═════ SOURCE EXTRACT ═════
These organizations do have a peculiar characteristic of normally hiring employees based on self-belief, rather than an objective competency mapping based model. There is a likelihood of hiring people from a certain sect or region. This limits the cultural diversity amongst employees, which is very important for establishing a cohesive & a high performance team.

Low Expenditure on Employee Development

The management normally is reluctant to spend any significant amount on the training & development of the workforce. Instead of sparing budget for employee development, the tendency is more towards hiring someone instantly and getting the work done, without looking at the other parameters of Talent Acquisition. This is bound to create cultural misfits, salary disparities, and hit & trial decision-making. When it comes to the hiring of junior employees, such organizations overly rely on, On Job Training, keeping aside the basic entry-level qualifications and other attitudinal, skills & knowledge based requirement.

Performance Management

There is requirement of a very clearly laid out performance management system to keep the work force focused on their respective responsibilities, and work consistently towards the accomplishment of the business goals. There is lot of adhocism in the way the performances are measured & awarded in FMB establishments. It is heavily dependent on the feedback received from the core management members. The 360 Degree Appraisal, Self-Appraisal or a Participative Performance Appraisal & its Management is found to be missing in most of the FMB Establishments.

Resistance to change and adaptation to latest technology or management practices

An attitude geared towards resistance to change can be a big hindrance. Attempts to alter established practices may be perceived as threats by the old timers in the organization. They generally tend to resist introduction of most of the changes, which disrupt their comfort level. This resistance proves to be a big deterrent for the promoters to go ahead & adapt to the latest practices even at the cost of losing an opportunity.

Fund Raising Capabilities of the Business

Financial institutes & Institutional Investors prefer to invest in organizations, which have a structural way of working, and are free from any adhocism in decision making. The conflict or differences amongst the family members can adversely affect the prospects of business & the safety & security of the invested amount.

The Way Forward for a Family Managed Real Estate Company:

With so much of structural changes in the economy, it has become imperative for businesses to become as formalized as possible. This is specifically pertinent in the context of one of the most important and very critical sectors of the economy i.e. Real Estate.
═════ EXTRACTED RECORDS ═════
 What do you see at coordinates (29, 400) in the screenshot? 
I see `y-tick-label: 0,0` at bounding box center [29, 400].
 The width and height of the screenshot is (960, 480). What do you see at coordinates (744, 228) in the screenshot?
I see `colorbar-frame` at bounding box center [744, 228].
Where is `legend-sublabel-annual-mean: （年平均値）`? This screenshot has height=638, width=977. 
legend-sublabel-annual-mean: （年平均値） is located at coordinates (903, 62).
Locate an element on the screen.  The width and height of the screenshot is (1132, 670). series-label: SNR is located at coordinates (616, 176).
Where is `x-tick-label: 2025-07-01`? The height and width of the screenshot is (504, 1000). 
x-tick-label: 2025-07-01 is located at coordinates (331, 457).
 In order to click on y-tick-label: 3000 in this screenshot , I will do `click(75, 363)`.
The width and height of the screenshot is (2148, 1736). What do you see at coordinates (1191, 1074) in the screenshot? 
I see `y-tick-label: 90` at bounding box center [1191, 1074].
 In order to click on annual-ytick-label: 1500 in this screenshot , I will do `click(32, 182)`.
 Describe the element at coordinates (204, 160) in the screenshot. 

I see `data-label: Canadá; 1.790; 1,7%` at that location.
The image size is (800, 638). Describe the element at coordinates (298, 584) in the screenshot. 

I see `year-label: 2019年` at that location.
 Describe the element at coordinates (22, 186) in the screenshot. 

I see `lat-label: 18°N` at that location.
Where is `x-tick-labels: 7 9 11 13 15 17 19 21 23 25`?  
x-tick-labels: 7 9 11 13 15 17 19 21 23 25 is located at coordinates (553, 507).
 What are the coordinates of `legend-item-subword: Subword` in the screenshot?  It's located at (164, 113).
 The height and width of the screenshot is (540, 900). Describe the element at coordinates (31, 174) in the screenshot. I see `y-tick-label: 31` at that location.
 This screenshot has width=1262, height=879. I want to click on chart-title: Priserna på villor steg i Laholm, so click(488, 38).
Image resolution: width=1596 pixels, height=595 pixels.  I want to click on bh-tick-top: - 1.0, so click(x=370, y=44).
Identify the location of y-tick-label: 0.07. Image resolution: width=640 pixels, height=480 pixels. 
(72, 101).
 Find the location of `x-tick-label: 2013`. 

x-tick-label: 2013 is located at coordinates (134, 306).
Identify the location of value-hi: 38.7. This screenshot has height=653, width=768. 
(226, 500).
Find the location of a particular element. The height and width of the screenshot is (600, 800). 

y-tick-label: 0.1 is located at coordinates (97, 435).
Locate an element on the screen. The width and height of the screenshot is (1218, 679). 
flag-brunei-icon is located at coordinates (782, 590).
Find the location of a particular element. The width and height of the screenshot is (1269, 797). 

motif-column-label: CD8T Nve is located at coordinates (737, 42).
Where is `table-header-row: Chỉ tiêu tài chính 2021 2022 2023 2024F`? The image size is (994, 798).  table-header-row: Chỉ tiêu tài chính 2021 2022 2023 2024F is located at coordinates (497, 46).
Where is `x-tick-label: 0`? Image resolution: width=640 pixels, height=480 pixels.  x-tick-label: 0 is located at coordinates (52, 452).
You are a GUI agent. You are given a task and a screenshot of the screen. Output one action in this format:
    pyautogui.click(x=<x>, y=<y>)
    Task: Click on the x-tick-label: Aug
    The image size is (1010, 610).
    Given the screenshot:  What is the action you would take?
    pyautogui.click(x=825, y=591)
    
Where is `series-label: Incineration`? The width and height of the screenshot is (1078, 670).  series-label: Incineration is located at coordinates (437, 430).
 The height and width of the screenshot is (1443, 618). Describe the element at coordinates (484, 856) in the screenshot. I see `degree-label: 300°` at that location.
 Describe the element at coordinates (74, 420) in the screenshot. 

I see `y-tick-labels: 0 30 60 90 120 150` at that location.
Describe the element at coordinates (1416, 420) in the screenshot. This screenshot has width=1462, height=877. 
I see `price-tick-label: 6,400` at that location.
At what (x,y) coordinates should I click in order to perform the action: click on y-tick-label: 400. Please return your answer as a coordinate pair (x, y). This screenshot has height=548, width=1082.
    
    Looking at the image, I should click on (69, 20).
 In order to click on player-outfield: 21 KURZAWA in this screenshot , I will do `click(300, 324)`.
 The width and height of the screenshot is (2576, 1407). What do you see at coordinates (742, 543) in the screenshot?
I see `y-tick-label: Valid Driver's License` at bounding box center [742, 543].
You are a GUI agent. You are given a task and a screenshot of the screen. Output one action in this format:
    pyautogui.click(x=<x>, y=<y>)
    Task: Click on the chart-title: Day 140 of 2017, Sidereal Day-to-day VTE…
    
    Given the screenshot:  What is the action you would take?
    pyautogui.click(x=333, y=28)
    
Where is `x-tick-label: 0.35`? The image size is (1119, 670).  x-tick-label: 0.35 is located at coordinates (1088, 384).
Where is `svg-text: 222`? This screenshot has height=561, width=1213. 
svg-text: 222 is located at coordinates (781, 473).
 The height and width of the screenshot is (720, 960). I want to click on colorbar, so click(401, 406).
═════
(WHAT YOU NEED TO DO) Carry on the piece about family-managed businesses and real estate from the point where it stops. None of the stored data is needed for this work.

(TASK RESPONSE)
Due to various new enactments like RERA, Demonetization, Introduction of GST, & the Business Potential created by huge push to Housing For All, the Real Estate Sector is going to witness the next round of consolidation shortly.

Also, with the increasing number of family members getting involved in businesses, more complex issues within the family may arise, which can harm the business in the long run. In this case corporate governance can bring the much-required ‘structure’ within the business and the family.

The sector in the current ecosystem will remain sustainable only if it introduces benchmarked HR Practices, overcoming the above stated limitations of the various existing practices followed in a family driven business set-up. This will enable the sector to attract the best of the talent from the market. The HR can play a very critical role; not only in attracting good talent but also in aligning and re-aligning the work force in tune with market dynamics, retaining them, and rewarding them in a very sustainable manner.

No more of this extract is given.